» Work instruction:
Repeat only the stretch of lines below that runs from the line with "link (1084, 827)" through the line with "lightbox (1225, 813)", unaltered.

» Given records:
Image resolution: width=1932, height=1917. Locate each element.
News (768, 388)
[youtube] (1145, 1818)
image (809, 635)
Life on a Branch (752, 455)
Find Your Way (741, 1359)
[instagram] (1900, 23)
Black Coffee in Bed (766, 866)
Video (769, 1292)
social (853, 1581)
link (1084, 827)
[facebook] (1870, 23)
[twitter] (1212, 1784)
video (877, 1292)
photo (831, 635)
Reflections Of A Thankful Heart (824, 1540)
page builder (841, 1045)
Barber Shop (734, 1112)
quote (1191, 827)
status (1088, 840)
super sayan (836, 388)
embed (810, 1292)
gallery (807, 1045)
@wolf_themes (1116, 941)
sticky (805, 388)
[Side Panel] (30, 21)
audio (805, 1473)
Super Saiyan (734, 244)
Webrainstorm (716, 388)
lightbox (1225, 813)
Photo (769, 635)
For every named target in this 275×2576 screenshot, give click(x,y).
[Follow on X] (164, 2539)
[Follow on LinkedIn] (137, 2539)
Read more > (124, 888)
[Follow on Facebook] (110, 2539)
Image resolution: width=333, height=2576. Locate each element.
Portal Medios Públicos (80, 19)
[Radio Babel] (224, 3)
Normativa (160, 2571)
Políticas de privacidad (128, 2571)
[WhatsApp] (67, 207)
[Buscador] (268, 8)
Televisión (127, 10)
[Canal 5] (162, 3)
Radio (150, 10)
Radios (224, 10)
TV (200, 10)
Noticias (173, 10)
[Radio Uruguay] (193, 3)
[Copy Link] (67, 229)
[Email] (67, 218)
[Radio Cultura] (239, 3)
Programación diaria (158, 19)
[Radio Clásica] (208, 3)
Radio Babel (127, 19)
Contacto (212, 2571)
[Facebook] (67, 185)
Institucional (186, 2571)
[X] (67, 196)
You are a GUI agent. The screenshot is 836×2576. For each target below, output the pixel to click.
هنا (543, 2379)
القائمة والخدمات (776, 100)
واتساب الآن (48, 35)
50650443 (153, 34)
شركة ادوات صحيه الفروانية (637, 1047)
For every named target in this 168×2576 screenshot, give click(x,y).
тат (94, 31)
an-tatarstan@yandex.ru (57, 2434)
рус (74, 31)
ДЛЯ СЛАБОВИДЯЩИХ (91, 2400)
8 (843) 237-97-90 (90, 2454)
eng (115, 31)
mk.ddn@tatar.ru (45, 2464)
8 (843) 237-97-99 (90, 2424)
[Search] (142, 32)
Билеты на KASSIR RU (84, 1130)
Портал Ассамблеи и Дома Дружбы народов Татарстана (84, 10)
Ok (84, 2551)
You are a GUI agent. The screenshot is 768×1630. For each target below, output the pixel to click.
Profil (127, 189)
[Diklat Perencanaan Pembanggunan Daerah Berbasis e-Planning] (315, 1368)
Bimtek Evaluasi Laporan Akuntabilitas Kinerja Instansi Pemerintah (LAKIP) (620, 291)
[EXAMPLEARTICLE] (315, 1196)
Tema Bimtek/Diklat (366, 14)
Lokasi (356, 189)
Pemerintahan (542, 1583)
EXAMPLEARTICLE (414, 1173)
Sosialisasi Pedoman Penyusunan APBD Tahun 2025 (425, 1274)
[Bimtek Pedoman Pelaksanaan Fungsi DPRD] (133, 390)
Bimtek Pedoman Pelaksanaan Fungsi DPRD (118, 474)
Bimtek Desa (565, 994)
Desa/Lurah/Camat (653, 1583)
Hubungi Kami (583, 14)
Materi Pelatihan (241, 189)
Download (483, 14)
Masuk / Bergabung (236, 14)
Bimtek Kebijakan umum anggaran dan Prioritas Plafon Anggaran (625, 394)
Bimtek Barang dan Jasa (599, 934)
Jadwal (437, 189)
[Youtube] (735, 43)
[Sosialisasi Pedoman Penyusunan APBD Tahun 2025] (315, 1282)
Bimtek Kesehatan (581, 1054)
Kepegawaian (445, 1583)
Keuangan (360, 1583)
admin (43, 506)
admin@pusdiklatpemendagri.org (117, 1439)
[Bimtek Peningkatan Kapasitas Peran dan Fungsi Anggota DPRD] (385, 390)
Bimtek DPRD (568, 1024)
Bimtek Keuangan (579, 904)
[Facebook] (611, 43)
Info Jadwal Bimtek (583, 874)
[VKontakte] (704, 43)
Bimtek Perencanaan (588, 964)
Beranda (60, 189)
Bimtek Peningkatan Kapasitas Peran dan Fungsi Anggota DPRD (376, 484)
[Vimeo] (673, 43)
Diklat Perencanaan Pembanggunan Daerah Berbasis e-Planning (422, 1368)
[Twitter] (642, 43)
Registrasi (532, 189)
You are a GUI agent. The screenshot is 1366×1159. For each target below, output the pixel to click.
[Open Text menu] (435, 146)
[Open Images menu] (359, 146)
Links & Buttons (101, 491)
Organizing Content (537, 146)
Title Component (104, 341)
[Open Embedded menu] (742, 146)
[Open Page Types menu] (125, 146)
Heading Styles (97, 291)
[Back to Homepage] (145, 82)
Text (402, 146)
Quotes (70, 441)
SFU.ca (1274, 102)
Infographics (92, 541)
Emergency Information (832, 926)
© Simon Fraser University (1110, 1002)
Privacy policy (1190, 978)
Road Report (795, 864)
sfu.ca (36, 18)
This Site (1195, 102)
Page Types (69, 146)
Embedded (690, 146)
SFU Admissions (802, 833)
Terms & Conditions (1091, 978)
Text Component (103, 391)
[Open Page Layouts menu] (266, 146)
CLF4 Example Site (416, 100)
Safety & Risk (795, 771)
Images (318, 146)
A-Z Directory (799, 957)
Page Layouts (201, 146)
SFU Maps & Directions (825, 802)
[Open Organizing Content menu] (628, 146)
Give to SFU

» Completed task:
link (1084, 827)
[facebook] (1870, 23)
[twitter] (1212, 1784)
video (877, 1292)
photo (831, 635)
Reflections Of A Thankful Heart (824, 1540)
page builder (841, 1045)
Barber Shop (734, 1112)
quote (1191, 827)
status (1088, 840)
super sayan (836, 388)
embed (810, 1292)
gallery (807, 1045)
@wolf_themes (1116, 941)
sticky (805, 388)
[Side Panel] (30, 21)
audio (805, 1473)
Super Saiyan (734, 244)
Webrainstorm (716, 388)
lightbox (1225, 813)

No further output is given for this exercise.